So my reading of the situation is this:
The dog is feeling very uncomfy & sore, his owner has changed recently so hes lost abit of faith in you , then you ask him & punish him for something he dosent understand.



Lozzi, you have to get this dog to training class & you have to get his skin treated.

Ive been abit blunt in this post ,sorry. But Biting owners is not acceptable & i dont want the dog blamed ,PTS, labeled dangerous etc when its really not his fault.

Sorry if ive upset you, but in this instance i will tell it how it is (or at least how i see it) for the dogs sake.

I think this is excellent advice, I agree with others too, in as such as not letting your bf anywhere near Jake at this time.

A few points I also picked up...firstly let me say, I agree with the others , he needs to be seen by the vet! along with you getting him to training.


Secondly, you said you smacked Jake to get him off the bed, then he lay on the floor, and you tried to pick him up... the two combined could have instigated the attack.

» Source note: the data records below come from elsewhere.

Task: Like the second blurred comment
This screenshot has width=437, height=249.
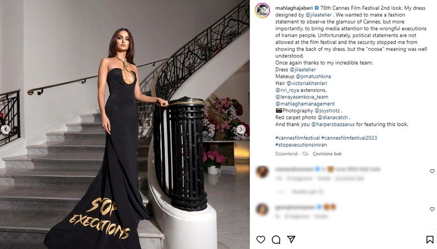Action: [x=432, y=209]
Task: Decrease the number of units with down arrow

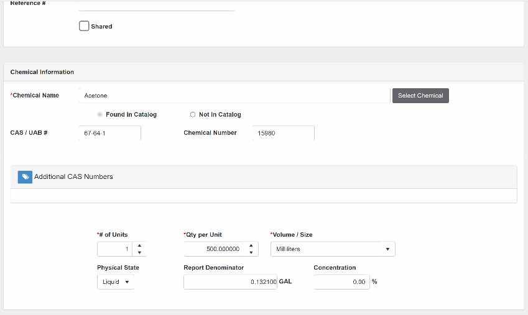Action: tap(139, 253)
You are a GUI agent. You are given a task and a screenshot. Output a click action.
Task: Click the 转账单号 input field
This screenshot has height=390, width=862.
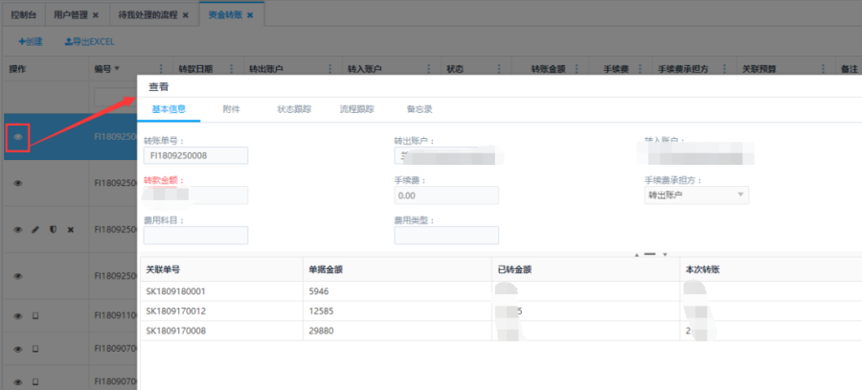pos(195,155)
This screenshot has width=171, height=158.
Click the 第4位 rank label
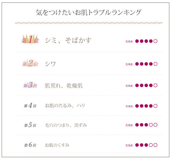(x=30, y=106)
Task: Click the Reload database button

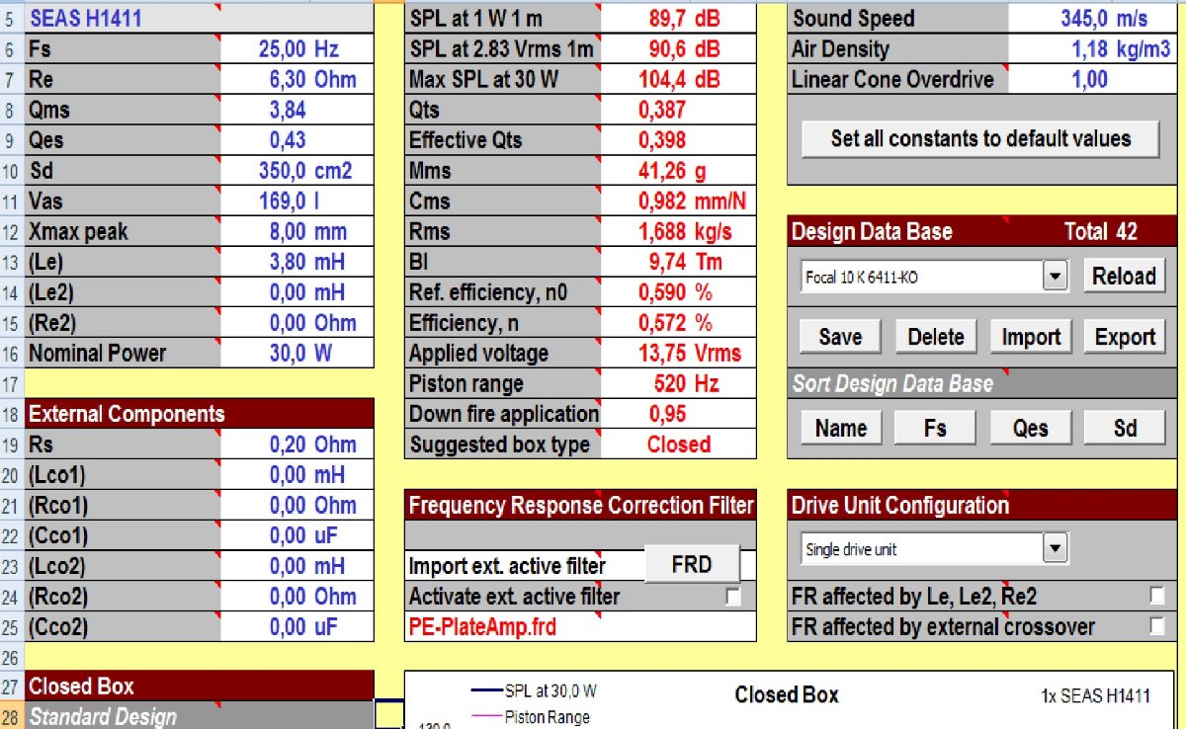Action: point(1124,277)
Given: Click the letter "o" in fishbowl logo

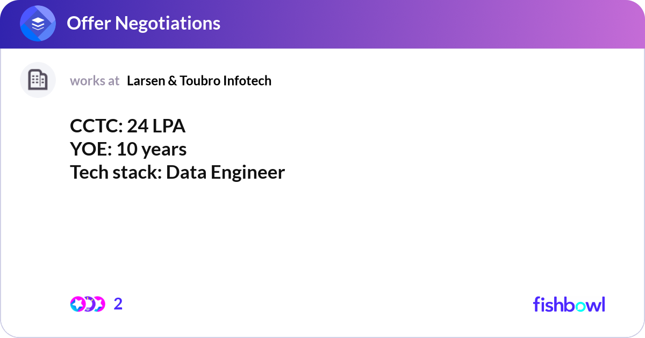Looking at the screenshot, I should pos(581,306).

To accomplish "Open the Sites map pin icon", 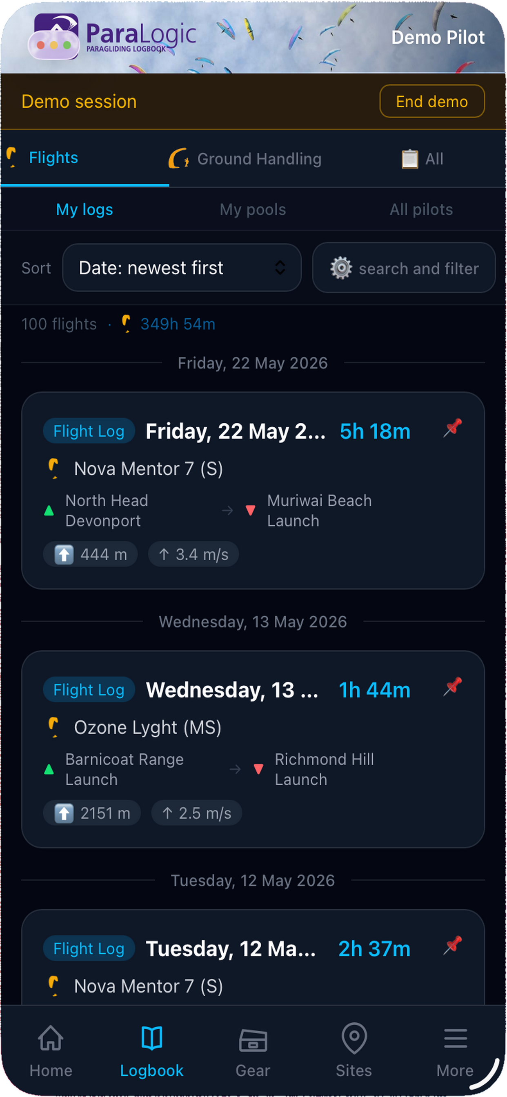I will [354, 1038].
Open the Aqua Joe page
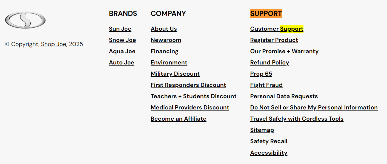Viewport: 387px width, 164px height. (122, 51)
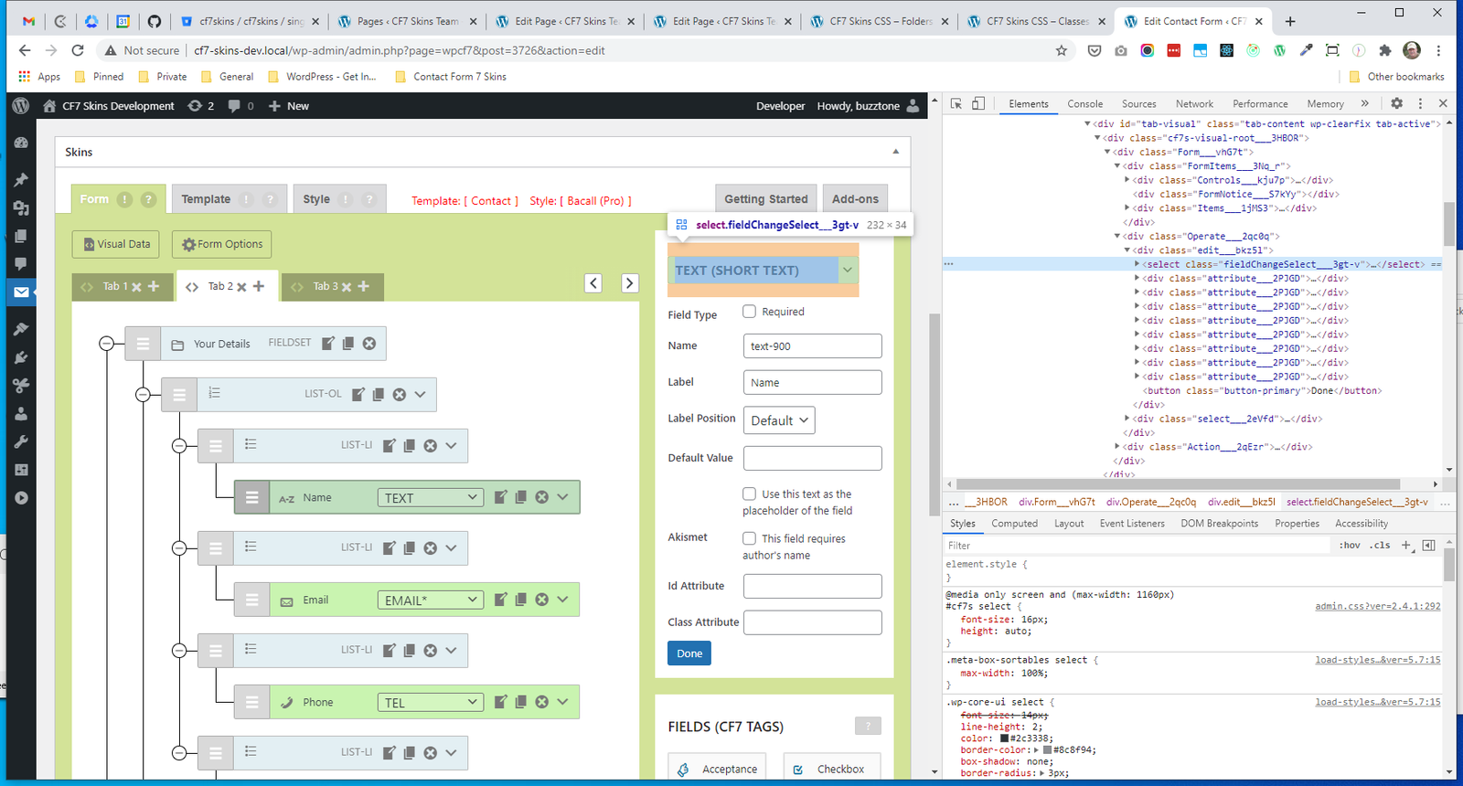
Task: Close Tab 1 with its X icon
Action: click(x=136, y=287)
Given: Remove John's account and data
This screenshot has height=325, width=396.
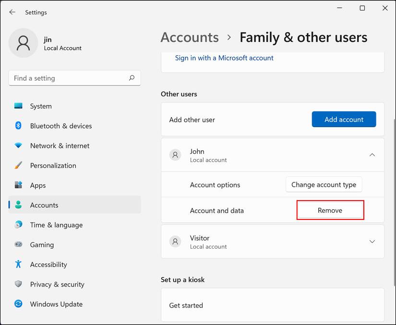Looking at the screenshot, I should 330,210.
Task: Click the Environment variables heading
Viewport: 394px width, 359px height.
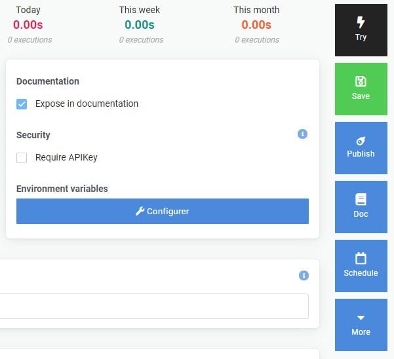Action: point(62,189)
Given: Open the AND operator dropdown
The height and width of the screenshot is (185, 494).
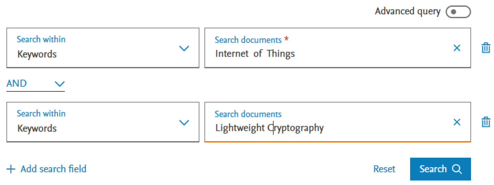Looking at the screenshot, I should tap(35, 84).
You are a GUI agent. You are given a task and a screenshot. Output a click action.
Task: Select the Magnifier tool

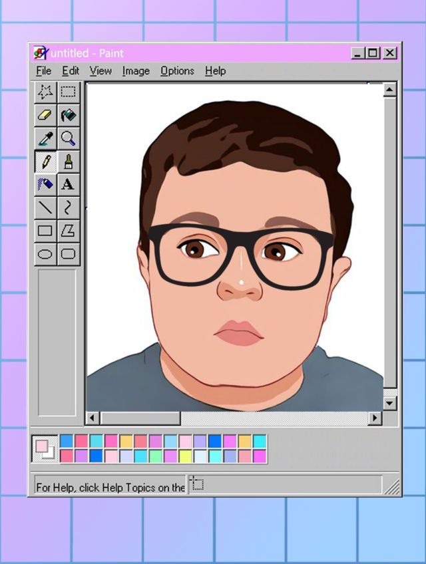(68, 138)
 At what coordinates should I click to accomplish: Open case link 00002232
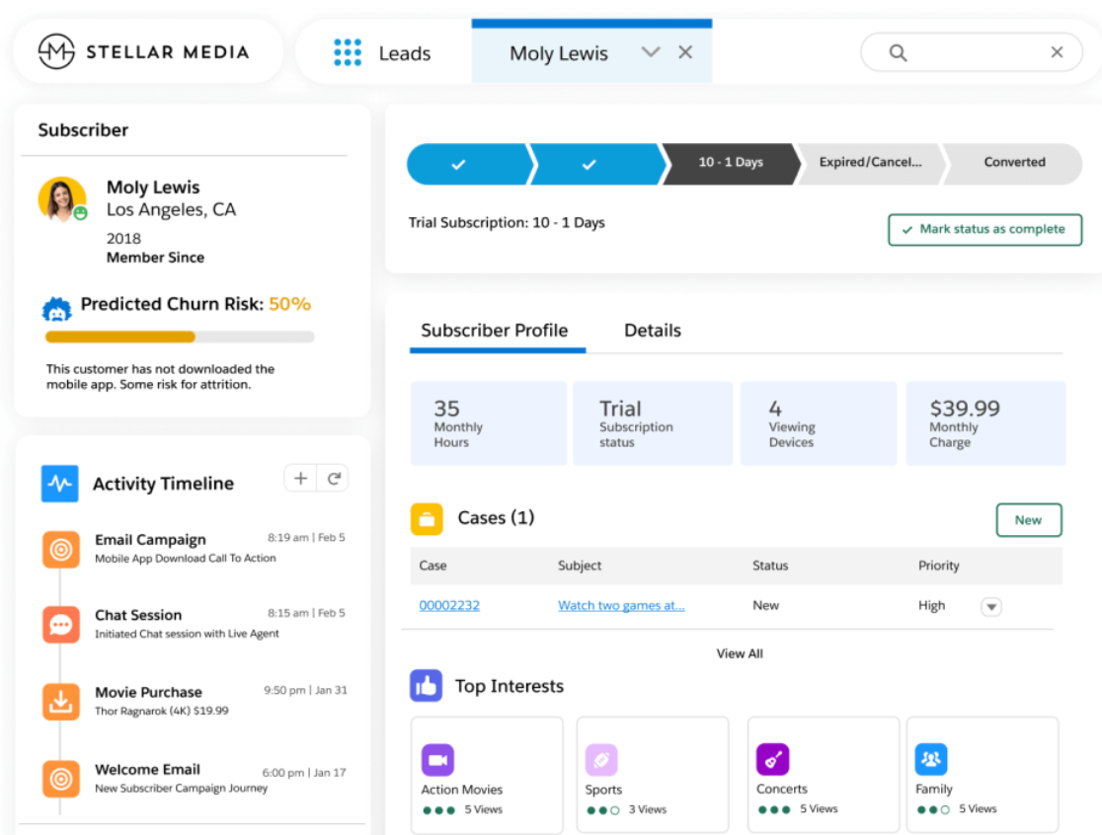[449, 605]

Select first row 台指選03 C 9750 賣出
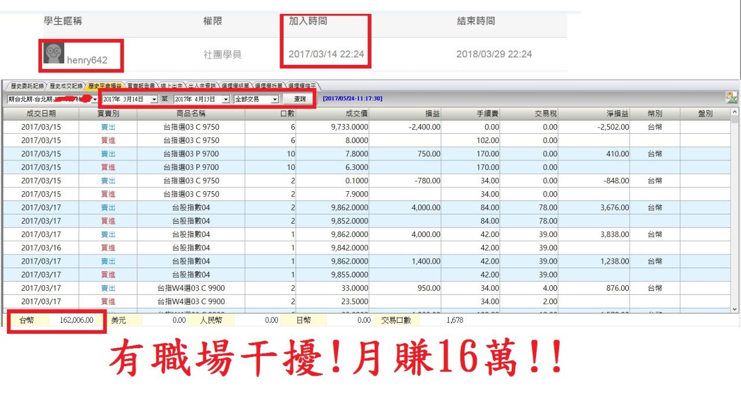point(191,127)
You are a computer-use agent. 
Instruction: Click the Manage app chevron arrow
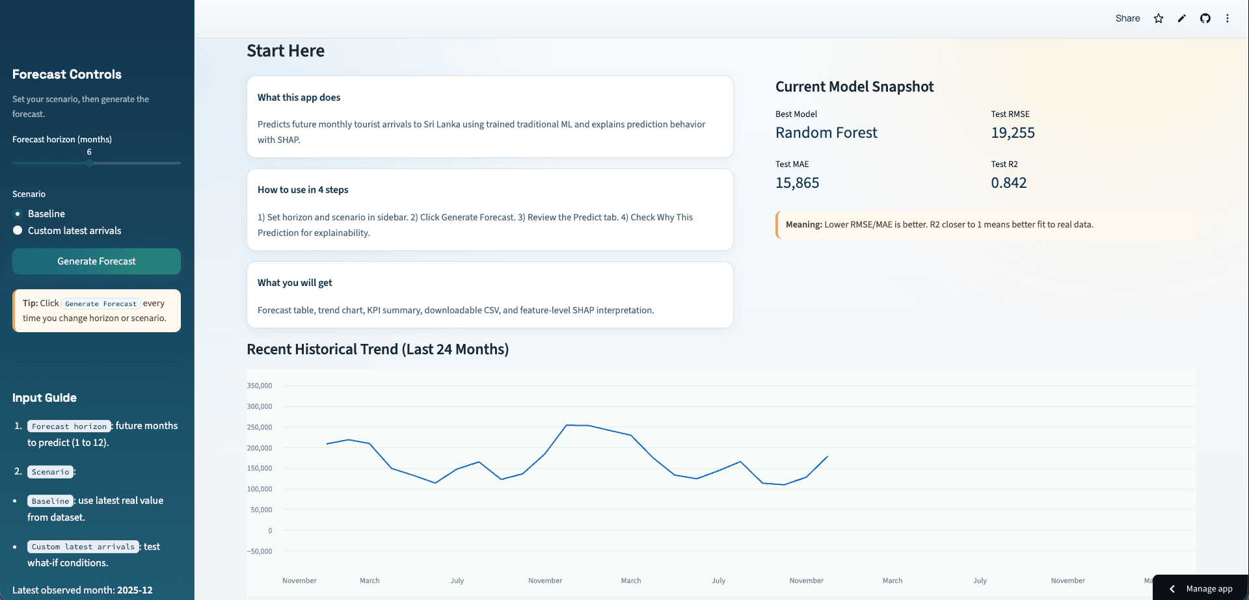(x=1172, y=589)
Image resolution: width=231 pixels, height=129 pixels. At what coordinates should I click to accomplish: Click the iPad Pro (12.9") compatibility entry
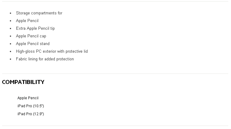pyautogui.click(x=30, y=114)
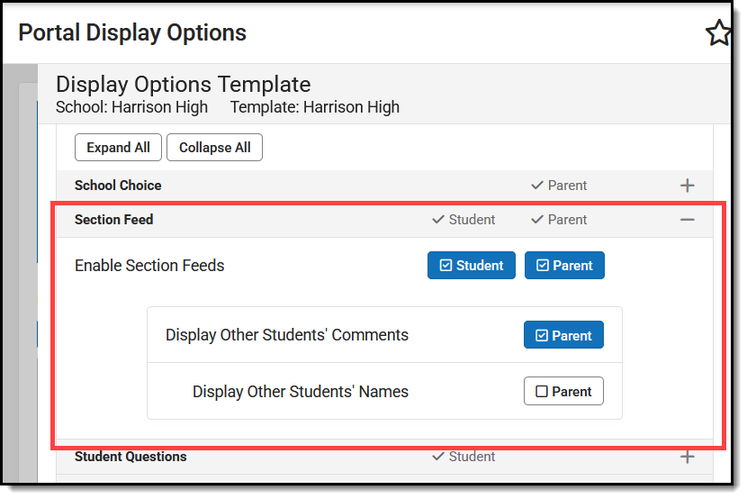This screenshot has height=499, width=747.
Task: Expand the School Choice section plus icon
Action: point(687,186)

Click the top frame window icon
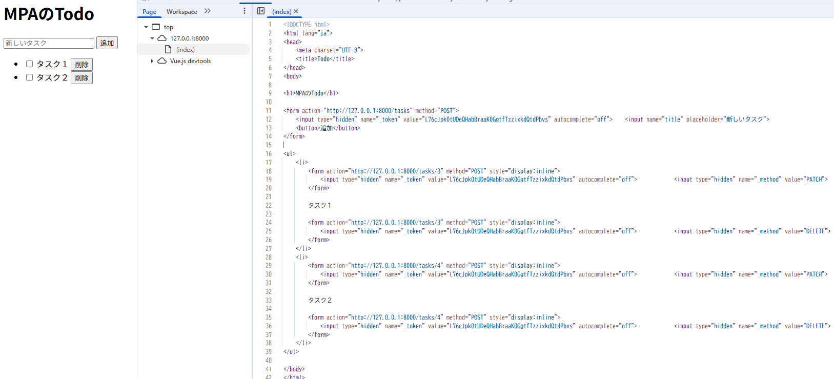(156, 27)
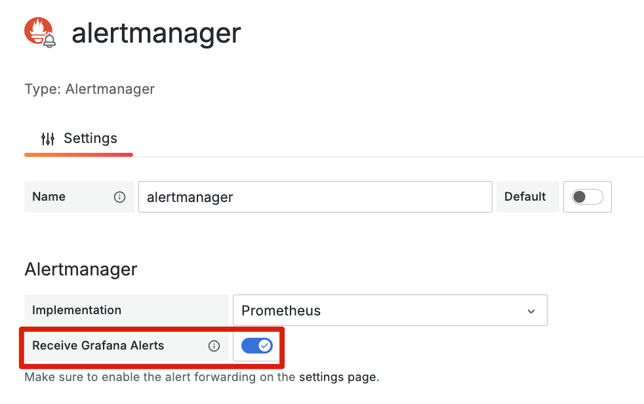Enable the Default data source toggle

pos(588,197)
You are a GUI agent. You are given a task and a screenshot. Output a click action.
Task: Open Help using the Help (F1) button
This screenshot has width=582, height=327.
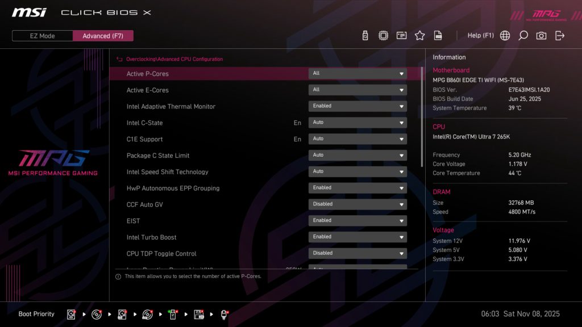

He will have been reacting to your behaviour, and (if the tap/smack) is not usual, he will maybe have felt he needed to defend himself against you.

When dealing with a dog who is challenging you , you should never back them into a courner, (which in effect you did) they will do one of two things, fight or flight, and in this case Jake did the former.

Then after the first incident you go back and give him a challenge again, putting your hand out to take hold of him, again Jake may have been picking up on your negative energy, he may have felt unsure about your motives, and again he acted first, then you restrain him to the ground, wrapping a lead round his mouth , all negative actions directed at him.

Please, this is not a go at you, I understand we do things in the heat of the moment, but hopefully this may make you see it from Jake's view.


I think he his skin condition may have something to do with it, (give him a shorter fuse) but to be honest, I DONT think this instigated this behaviour.

I think you have a young dog who is reaching his "kevin" stage, he is challenging you, he has no boundaries , he is getting mixed signals, (he can go on that bed , but not the other one) you must realise he cant make the connection between the two, if he is allowed on one, he will not be able to see why he cant go on the other.


You need to start today as a new one, do you know about NILF , look it up and put it into place with all of Jakes training.

Dont set yourself or Jake up for a fail, that means, if you get into a situation like this again, dont force the issue, (you are only going to lose)


What floats Jakes boat, is it treats, toys, get prepared, most dogs are nosey so ans sos, if in future, (for instance) Jake wont get off somehting, dont force him, go get something he really likes, and distract him away from the sofa/bed with that... call him, pretend someone has come,,,,,,,,,,oh come see this Jake!!! , or lets go for a walk Jake!! anything to distract him away from this challenge.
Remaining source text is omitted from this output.